あっという間に時間が過ぎて苺狩り会場の農園へ向かう。少し遅れ気味に到着した。我が一族で自由参加制のイベント、苺狩り。去年は二度も行ったから、きっと苺が好きなのだと思う。きっと、と言うのは自意識で苺は好きな部類の食べ物ではないと思っているから。今年は彼と甥が新しい顔ぶれだった。

地元では名を揚げ始めているその農園のオーナーと一緒に働き始めた友人=自分の会社の同僚Mさんの旦那様で、冷蔵庫受け取りでお会いした以来でお話した。事前にMさんから伝わっていたのか、顔を見てすぐに気づいてくれた。冷蔵庫の調子を聞いてくれたり、コロナのお見舞いの言葉をくれたりして、何と言うか、関西人だよなぁと思った。あと仕事モードだったからなのか、先日よりしっかりとして見えた。あとあと、Mさんを“妻”と呼んでいて、当たり障りのなさに価値を置く最適解選択タイプねぇ、と思った。

苺は二種あり、紅ほっぺの方が美味しかった。章姫は水気が多くて味がぼやけていたように思う。買ってきた特大練乳に集られながら、四十五分楽しんだ。終了間際、律儀にヘタの数を数えたら六十六粒も食べていた。これは多いはずなのに、我が一族では下位組になるからウケる。農園泣かせの一族、食べすぎ。看板下でMさんの旦那様に集合写真を撮ってもらって解散した。

その後は彼と、ずっと気になっていたセレクトショップへと向かった。デザインプロダクト、と言うらしいが、要は○○作家だとかデザイナーだとか呼ばれるような職人が作ったものを取り扱うお店。

店内に入ると、生活用品を始め、洋服、書籍、音楽なども置いてある粋な空間で、すぐに財布の紐が心配になった。二人ああだこうだ言いながら見て周っていると、同世代かな?いや少し若いか?くらいの洒落た男性店員が話しかけてくれた。話の流れで、その店員さんが最近この店を目がけて移住してきた事、以前は東京で家具のデザインをしていた事、出身も東京である事、などを知る。彼は職業を訊かれてデザイナーだと話すと、そこからは二人で盛り上がっていた。自分は少しちぇーっとなって、店内を周ったり彼等の元に戻って会話に参加したりを繰り返した。

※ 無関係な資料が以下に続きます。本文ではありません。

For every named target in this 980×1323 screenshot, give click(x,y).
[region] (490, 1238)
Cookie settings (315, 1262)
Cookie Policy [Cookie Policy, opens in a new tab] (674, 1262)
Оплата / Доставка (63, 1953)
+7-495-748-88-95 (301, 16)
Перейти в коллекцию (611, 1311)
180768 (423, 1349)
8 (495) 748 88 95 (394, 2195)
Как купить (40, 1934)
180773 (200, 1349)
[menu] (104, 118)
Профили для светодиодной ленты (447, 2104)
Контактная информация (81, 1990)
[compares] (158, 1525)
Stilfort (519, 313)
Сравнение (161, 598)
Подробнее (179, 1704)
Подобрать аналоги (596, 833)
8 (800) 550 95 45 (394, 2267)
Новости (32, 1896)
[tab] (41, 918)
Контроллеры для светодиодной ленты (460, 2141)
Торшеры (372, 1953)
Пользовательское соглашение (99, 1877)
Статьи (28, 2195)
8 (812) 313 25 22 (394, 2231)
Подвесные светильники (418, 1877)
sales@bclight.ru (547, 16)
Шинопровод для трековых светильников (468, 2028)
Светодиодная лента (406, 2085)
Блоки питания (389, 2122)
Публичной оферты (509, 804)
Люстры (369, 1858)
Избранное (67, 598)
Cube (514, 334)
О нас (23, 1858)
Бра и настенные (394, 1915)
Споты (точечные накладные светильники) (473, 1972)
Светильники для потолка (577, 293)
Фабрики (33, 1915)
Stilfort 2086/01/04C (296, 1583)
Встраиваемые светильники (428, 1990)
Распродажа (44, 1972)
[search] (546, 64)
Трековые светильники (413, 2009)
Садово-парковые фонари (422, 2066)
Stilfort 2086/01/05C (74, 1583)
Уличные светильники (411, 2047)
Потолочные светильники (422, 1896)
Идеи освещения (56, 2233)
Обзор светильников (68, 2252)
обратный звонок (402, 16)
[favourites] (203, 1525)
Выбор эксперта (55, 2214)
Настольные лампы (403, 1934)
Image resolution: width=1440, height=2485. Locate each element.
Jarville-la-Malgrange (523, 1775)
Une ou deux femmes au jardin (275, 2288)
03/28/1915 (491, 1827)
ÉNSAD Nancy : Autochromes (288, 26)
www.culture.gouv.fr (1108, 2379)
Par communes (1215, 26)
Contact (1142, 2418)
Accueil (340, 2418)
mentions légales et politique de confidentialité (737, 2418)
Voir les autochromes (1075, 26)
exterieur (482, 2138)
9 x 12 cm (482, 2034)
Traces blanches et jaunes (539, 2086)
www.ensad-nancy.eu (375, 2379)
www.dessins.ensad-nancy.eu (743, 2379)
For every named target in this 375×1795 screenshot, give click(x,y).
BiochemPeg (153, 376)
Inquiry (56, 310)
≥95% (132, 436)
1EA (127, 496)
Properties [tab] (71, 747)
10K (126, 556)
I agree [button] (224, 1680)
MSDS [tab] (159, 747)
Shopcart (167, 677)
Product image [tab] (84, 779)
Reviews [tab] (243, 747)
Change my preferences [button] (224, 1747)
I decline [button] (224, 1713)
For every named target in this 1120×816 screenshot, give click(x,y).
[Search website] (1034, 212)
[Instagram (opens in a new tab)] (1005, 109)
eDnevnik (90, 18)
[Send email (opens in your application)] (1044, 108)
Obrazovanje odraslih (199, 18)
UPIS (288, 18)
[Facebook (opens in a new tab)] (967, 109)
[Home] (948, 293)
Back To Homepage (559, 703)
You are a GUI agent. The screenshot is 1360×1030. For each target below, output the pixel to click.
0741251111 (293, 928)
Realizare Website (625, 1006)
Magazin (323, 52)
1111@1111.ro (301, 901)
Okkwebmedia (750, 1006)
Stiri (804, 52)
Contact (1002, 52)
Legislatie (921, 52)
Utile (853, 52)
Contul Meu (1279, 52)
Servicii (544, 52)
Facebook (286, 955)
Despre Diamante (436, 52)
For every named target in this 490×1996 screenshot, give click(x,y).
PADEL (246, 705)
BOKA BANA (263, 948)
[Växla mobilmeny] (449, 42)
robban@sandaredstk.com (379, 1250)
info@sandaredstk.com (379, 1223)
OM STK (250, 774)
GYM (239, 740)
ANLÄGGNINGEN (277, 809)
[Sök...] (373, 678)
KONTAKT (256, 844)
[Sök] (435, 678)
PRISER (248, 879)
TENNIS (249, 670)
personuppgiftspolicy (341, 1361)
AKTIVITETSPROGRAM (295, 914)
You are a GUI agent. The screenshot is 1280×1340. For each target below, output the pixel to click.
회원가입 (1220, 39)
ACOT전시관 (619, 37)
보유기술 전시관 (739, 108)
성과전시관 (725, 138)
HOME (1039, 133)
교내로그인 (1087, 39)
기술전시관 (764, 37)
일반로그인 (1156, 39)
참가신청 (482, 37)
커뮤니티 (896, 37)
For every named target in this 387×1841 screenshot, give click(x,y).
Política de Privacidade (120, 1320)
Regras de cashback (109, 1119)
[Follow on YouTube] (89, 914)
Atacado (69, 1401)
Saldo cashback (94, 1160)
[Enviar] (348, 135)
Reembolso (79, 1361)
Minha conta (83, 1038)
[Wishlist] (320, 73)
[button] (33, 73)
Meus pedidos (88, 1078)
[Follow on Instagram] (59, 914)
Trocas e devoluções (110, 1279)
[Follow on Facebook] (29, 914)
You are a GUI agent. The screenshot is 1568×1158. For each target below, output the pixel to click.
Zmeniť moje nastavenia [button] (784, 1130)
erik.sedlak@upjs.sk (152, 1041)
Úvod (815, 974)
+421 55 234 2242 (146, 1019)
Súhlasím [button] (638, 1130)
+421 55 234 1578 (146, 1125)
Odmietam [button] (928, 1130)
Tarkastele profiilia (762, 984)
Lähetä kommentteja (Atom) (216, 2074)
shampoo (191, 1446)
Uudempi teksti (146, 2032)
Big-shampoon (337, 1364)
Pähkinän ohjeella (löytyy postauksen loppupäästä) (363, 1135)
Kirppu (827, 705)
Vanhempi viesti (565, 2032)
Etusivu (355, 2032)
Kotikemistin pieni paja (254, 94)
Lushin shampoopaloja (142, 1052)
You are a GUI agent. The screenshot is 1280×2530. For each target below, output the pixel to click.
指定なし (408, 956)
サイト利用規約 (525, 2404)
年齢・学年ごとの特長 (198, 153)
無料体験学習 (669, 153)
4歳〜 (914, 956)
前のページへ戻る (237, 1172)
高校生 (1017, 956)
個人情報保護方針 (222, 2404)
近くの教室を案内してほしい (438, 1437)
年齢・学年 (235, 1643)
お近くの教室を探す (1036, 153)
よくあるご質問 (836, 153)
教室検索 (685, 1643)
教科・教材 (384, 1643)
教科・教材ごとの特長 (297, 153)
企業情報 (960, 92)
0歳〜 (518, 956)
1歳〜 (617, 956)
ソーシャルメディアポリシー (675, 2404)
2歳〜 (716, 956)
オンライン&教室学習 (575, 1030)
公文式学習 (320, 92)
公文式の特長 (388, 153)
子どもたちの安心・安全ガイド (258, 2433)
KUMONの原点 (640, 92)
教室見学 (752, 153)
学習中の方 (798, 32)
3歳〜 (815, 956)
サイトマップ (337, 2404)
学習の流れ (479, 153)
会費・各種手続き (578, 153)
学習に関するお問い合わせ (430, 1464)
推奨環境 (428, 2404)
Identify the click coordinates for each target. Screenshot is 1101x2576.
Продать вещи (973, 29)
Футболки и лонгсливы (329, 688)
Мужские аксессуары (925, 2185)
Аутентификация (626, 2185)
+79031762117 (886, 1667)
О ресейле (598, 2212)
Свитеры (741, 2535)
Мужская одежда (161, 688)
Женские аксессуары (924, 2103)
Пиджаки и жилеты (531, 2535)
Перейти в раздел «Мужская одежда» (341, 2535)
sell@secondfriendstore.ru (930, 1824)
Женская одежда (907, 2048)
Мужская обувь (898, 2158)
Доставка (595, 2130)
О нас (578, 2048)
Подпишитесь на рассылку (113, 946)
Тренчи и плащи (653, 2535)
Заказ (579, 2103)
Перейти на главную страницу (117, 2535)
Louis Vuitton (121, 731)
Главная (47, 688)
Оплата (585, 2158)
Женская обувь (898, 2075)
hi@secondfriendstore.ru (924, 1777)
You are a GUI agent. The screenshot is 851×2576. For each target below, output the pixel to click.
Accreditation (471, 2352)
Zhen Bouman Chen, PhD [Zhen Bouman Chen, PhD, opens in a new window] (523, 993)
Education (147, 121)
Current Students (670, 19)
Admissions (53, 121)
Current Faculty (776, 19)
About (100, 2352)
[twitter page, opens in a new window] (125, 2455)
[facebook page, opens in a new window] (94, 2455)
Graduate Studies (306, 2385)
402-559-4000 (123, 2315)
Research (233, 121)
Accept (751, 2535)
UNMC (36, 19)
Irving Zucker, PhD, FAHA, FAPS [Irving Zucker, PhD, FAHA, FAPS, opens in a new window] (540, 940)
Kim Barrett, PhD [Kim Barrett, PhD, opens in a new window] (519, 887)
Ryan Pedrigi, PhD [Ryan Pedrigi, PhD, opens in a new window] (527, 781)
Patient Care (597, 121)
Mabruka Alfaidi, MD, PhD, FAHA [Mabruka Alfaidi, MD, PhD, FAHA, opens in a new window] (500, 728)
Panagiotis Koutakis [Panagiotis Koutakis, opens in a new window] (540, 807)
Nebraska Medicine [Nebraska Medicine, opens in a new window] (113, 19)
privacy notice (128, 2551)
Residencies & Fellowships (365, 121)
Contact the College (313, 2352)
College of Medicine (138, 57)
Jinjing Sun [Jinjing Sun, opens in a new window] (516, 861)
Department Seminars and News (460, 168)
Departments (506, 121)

長々と物色した後、持ち手が特徴のマグ(CANASAというブランド)と玄関の物置用にタイル(多治見のもの、メーカー名失念)を購入した。ちまちまと作り上げられた気に入りのものを、やはりちまちまと集めていこうと思う。彼もタイルや器のようなもの(?)を購入していた。

大満足で店を出て、県立図書館へ寄ってもらう。最近は漸く二人の色恋沙汰も落ち着いてきたので、個人的な趣味である読書をそろそろ再開させたいと思っていた。目当ての中野孝次『清貧の生きかた』を書庫から出してもらい、甘糟りり子など合わせて四冊借りた。遅れていた生理もやって来たことに気付いた。何だか嬉しい気分になった。

図書館の駐車場で、彼が出がけにダッシュボードに置いた特大練乳の主張の激しさに笑っていると、隣に駐車する車の窓が下がり、綺麗な女性に話しかけられた。「どうして練乳なんですか?」「苺狩り帰りでして、、」「あ、そういうこと!かわい~!どんな人が帰って来るのかと思って待ってみちゃいました」二人でいると、そんなことある?レベルで人から話しかけられる。

一度彼の家に寄って荷物を取り、途中買い物をしてからアパートへ帰った。今夜は彼が此方に泊まることになった。

夕食に冷蔵庫内の野菜をローストし、ワカメスープ、卵とコーンの炒飯、胡瓜とワカメの酢の物を作った。お酒も二、三缶開けた。順にシャワーを浴びて、ダラダラと過ごした。自分がお風呂に居る間に洗い物など済まておいてくれる彼は優しいとも有難いとも違う気がする。きっとどちらもなのだけれど。

十分置きに自分の誕生日を自分でカウントダウンして、それを逐一隣の彼に報告していた。